12. The method according to claim 8, further comprising:

removing a decoder delay within a decoder.

13. The method according to claim 8, wherein the frames comprise extra trim information and the method further comprises:

transmitting the trim information from a decoder to a system using the decoded output data;

delaying, by means of the system, other parallel streams.

14. The method according to claim 8, wherein the frames comprise extra trim information and the method further comprises:

transmitting the trim information along with the decoded frames from a decoder to a system using the decoded audio output data;

applying the trim information to remove invalid samples at an audio-processing element.

15. The method according to claim 8, wherein the frames comprise extra trim information and the method further comprises:

applying the trim information within a decoder and removing invalid samples from the beginning or end of a decoded frame to achieve a trimmed decoded frame; and

providing the trimmed decoded frame to a system using the decoded audio output data.
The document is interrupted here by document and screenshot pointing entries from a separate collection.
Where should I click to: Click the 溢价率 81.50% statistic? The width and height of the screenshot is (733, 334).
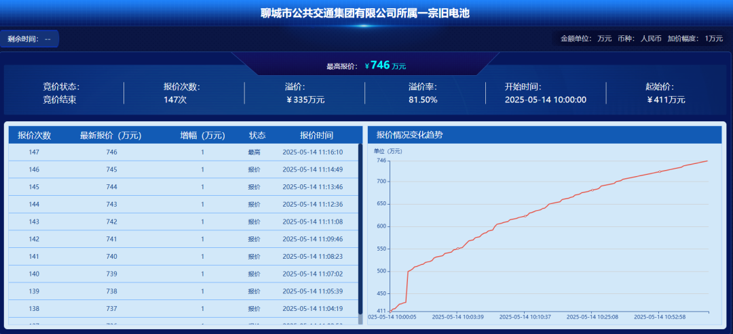click(423, 93)
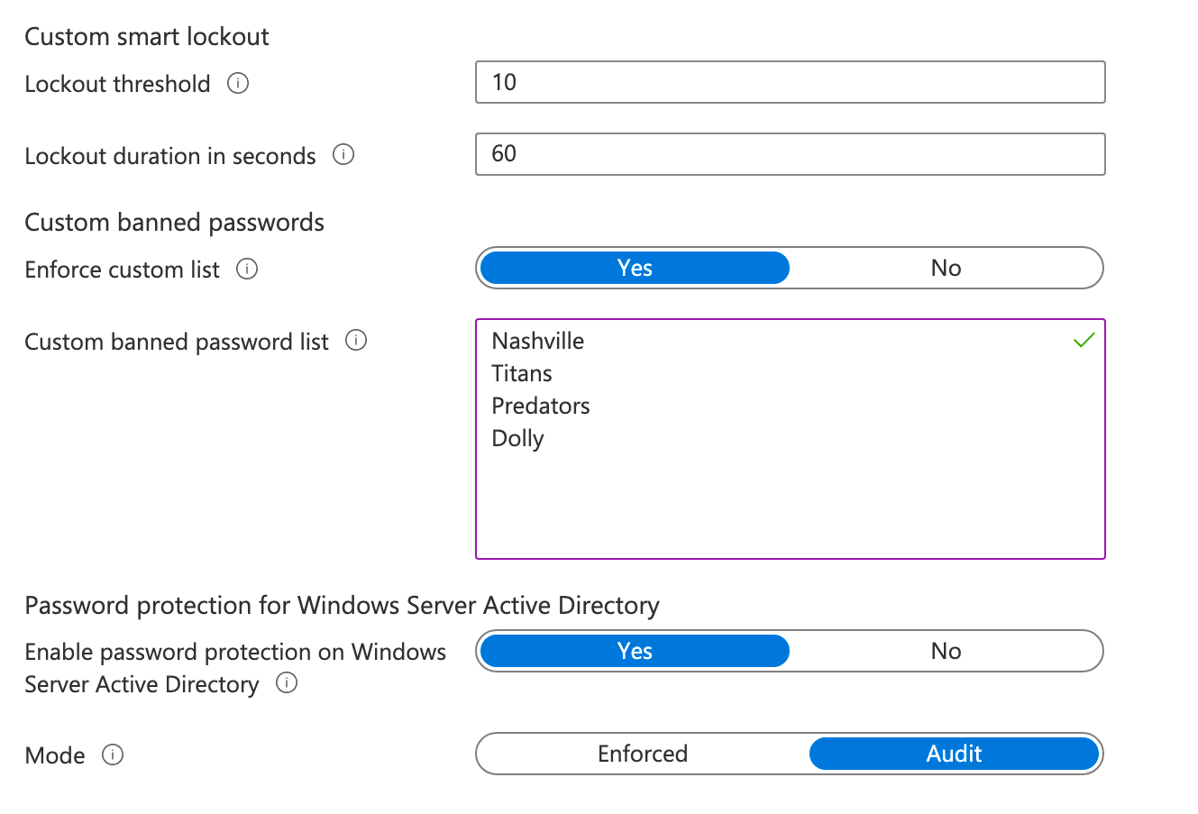The image size is (1198, 814).
Task: Click the Custom banned password list info icon
Action: coord(356,340)
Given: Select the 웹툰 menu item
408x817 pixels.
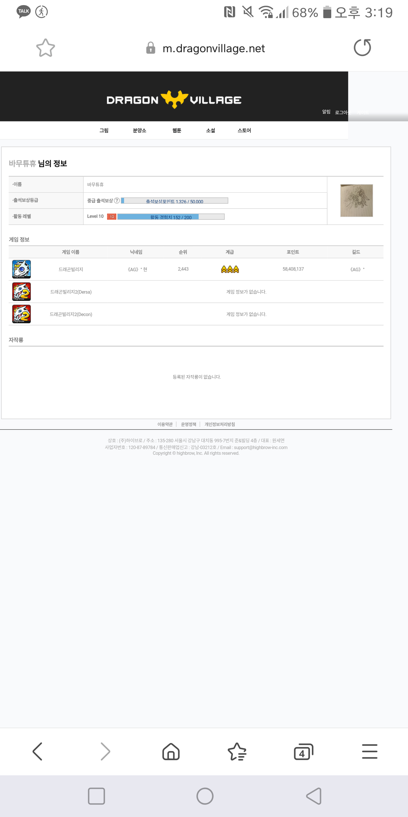Looking at the screenshot, I should (177, 130).
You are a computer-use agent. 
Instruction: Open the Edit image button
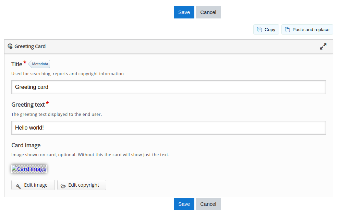33,185
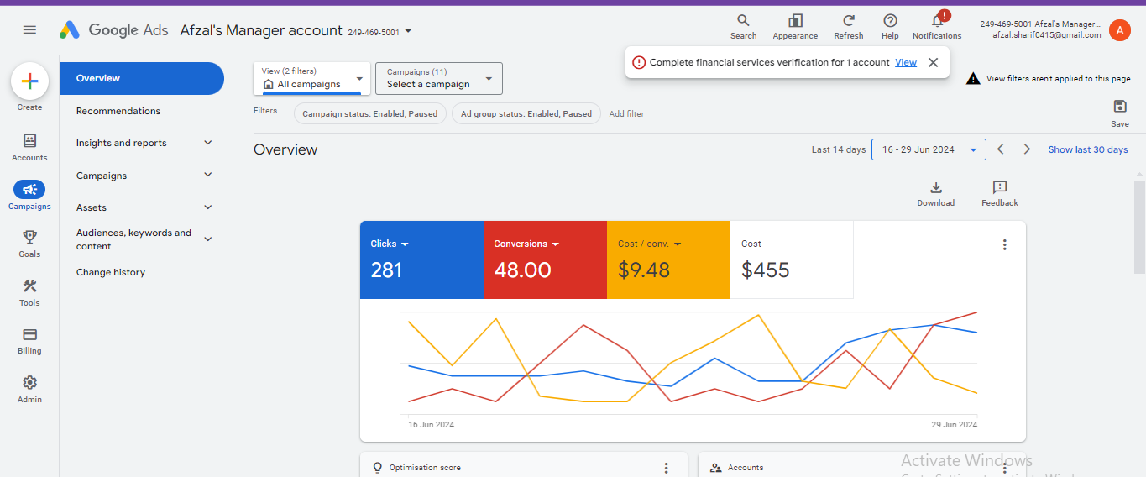Click the Refresh icon in header
The width and height of the screenshot is (1146, 477).
click(849, 21)
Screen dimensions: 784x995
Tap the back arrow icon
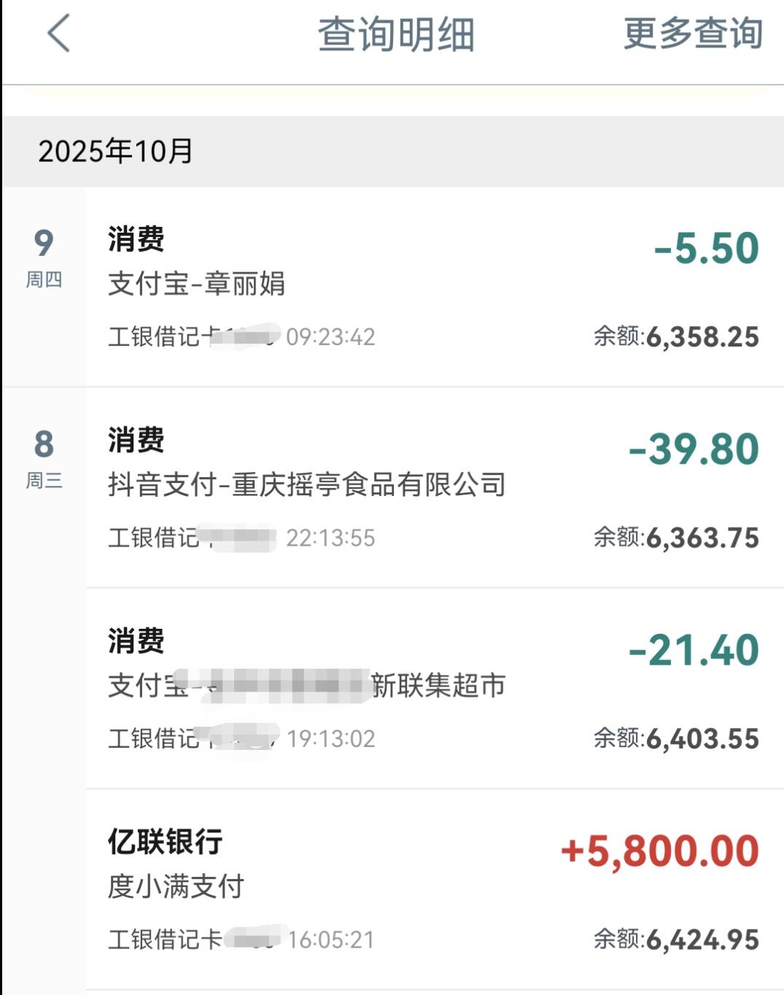58,34
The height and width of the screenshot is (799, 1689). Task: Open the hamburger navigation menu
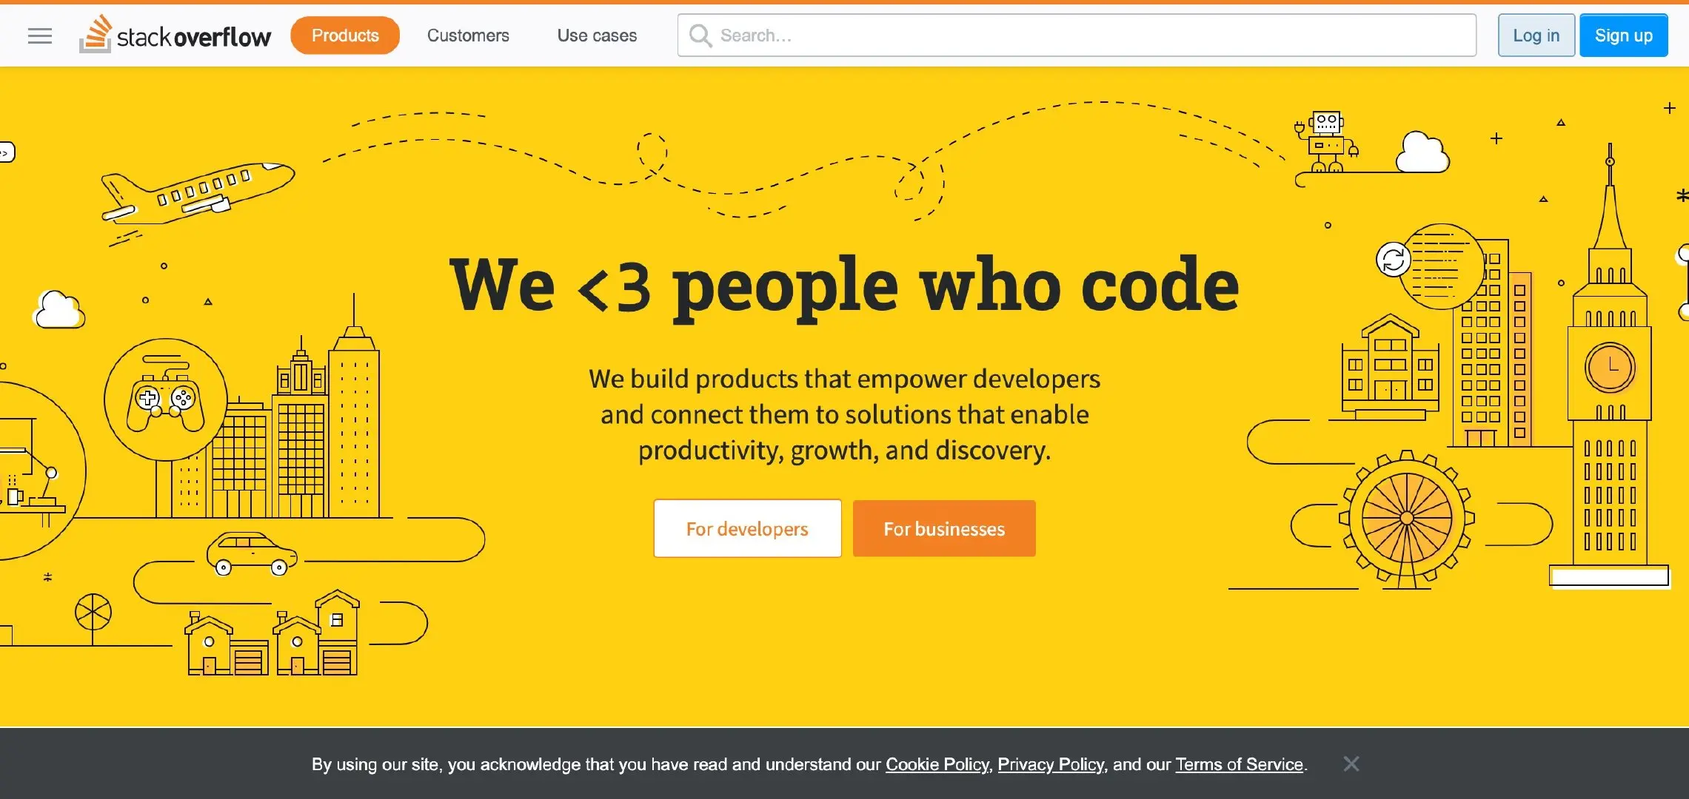(40, 36)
16. A decoder for receiving encoded data and providing decoded output data, the decoder comprising:

an input for receiving a series of encoded frames with a plurality of encoded audio samples therein, where some frames comprise information on the validity of data so that invalid data caused by an encoder delay or data padding can be trimmed, the information being formatted as described in the method for receiving encoded data comprising information on the validity of data, so that invalid data caused by an encoder delay or data padding can be trimmed, and providing decoded output data, the method comprising: receiving encoded data with either information on a frame level which describes the amount of data at the beginning of frame being invalid, or information on the frame level which describes the amount of data at the end of the frame being invalid, or information on the frame level which describes both the amount of data at the beginning and the end of the frame being invalid, and providing decoded output data which only comprises the samples not marked as invalid, or comprising all audio samples of the frame and providing information to the application which part of the data is valid,

a decoding portion coupled to the input and configured to apply the information on the validity of data,

an output for providing decoded audio samples, where either only the valid audio samples are provided,

or where information on the validity of the decoded audio samples is provided.
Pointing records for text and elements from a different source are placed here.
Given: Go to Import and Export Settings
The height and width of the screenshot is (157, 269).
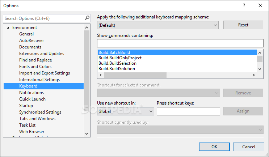Looking at the screenshot, I should (x=45, y=73).
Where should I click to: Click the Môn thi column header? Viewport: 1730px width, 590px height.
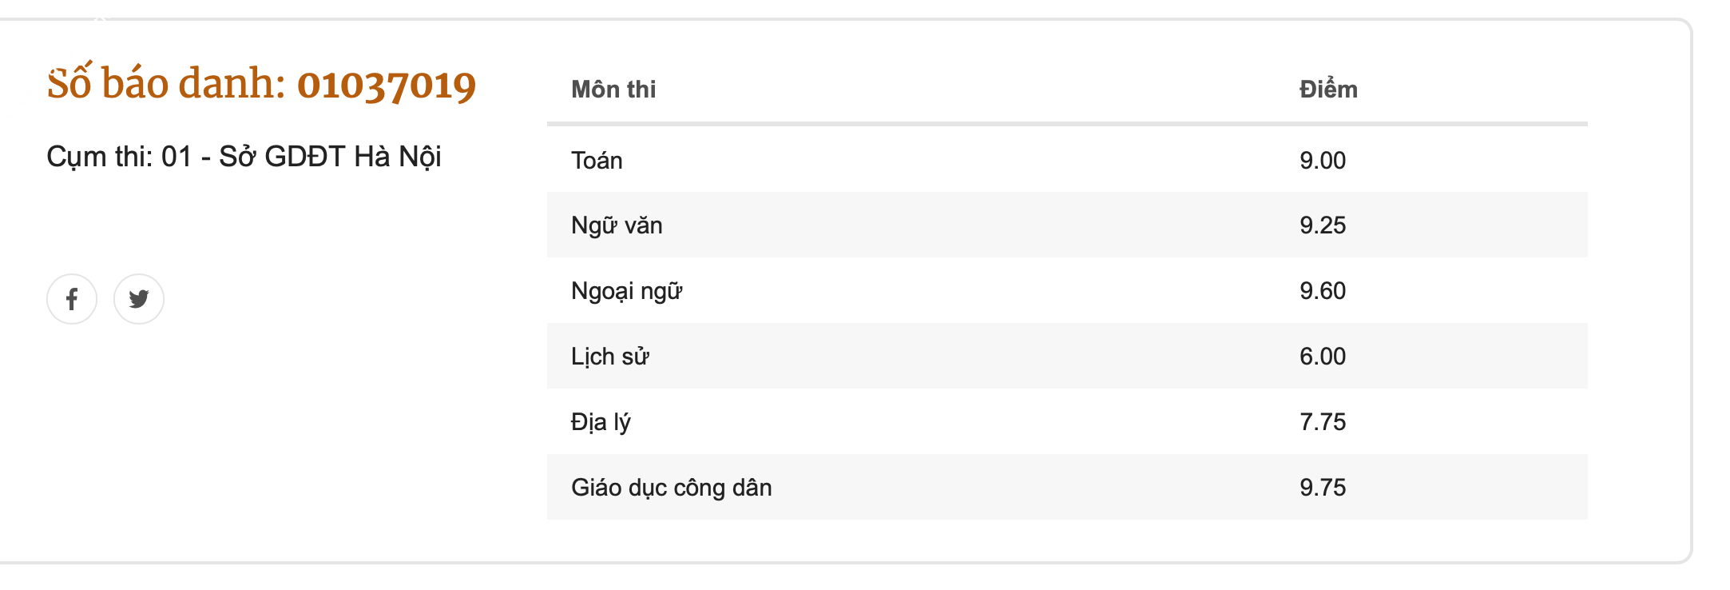point(613,89)

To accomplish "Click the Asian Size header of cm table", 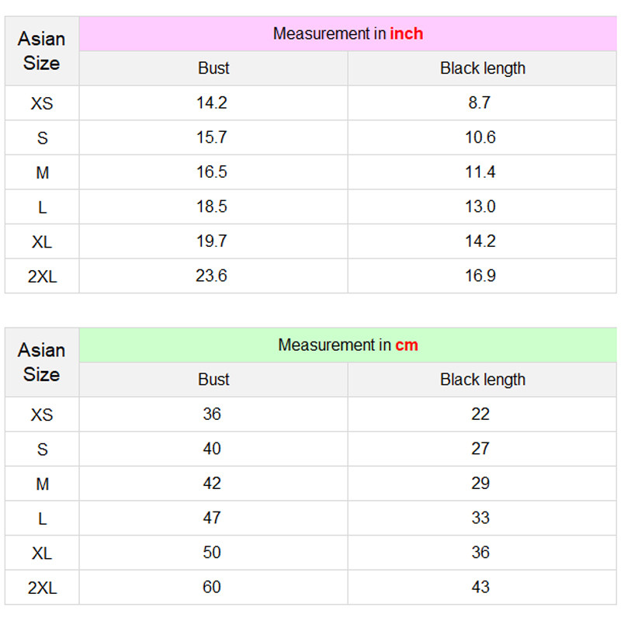I will [42, 362].
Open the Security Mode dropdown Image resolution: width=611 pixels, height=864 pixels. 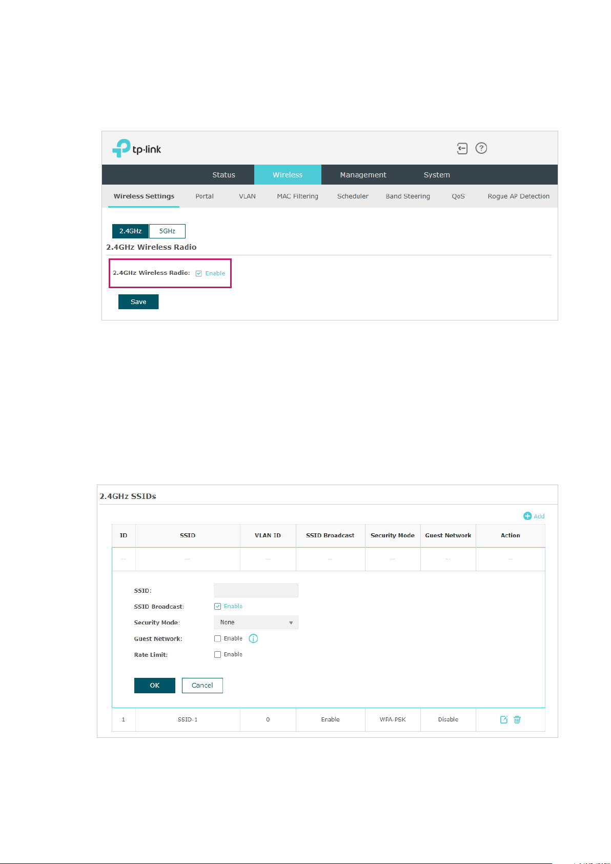click(256, 622)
17. A non-transitory computer readable medium including a computer program comprising a program code for performing, when running on a computer, a method for providing information on the validity of encoded audio data so that invalid data caused by an encoder delay or data padding can be trimmed, the encoded audio data being a series of coded frames, wherein each coded frame can comprise information on the valid audio data, the method comprising:

providing either information on a frame level which describes the amount of data at the beginning of the frame being invalid,

or providing information on the frame level which describes the amount of data at the end of the frame being invalid,

or providing information on the frame level which describes both the amount of data at the beginning and the end of the frame being invalid.
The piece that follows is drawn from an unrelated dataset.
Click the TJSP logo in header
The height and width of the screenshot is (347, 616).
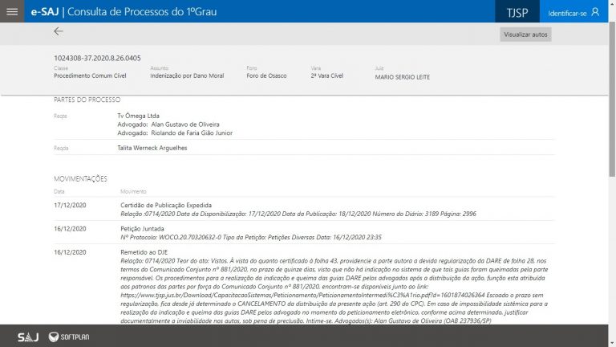tap(517, 12)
18. A non-transitory computer readable medium including a computer program comprising a program code for performing, when running on a computer, a method for receiving encoded data comprising information on the validity of data and providing decoded output data, so that invalid data caused by an encoder delay or data padding can be trimmed:

receiving encoded data with either information on a frame level which describes the amount of data at the beginning of a frame being invalid, or information on the frame level which describes the amount of data at the end of the frame being invalid, or information on a the frame level which describes both the amount of data at the beginning and the end of the frame being invalid,

and providing decoded output data which only comprises the samples not marked as invalid,

or comprising all audio samples of the frame and providing information to the application which part of the data is valid.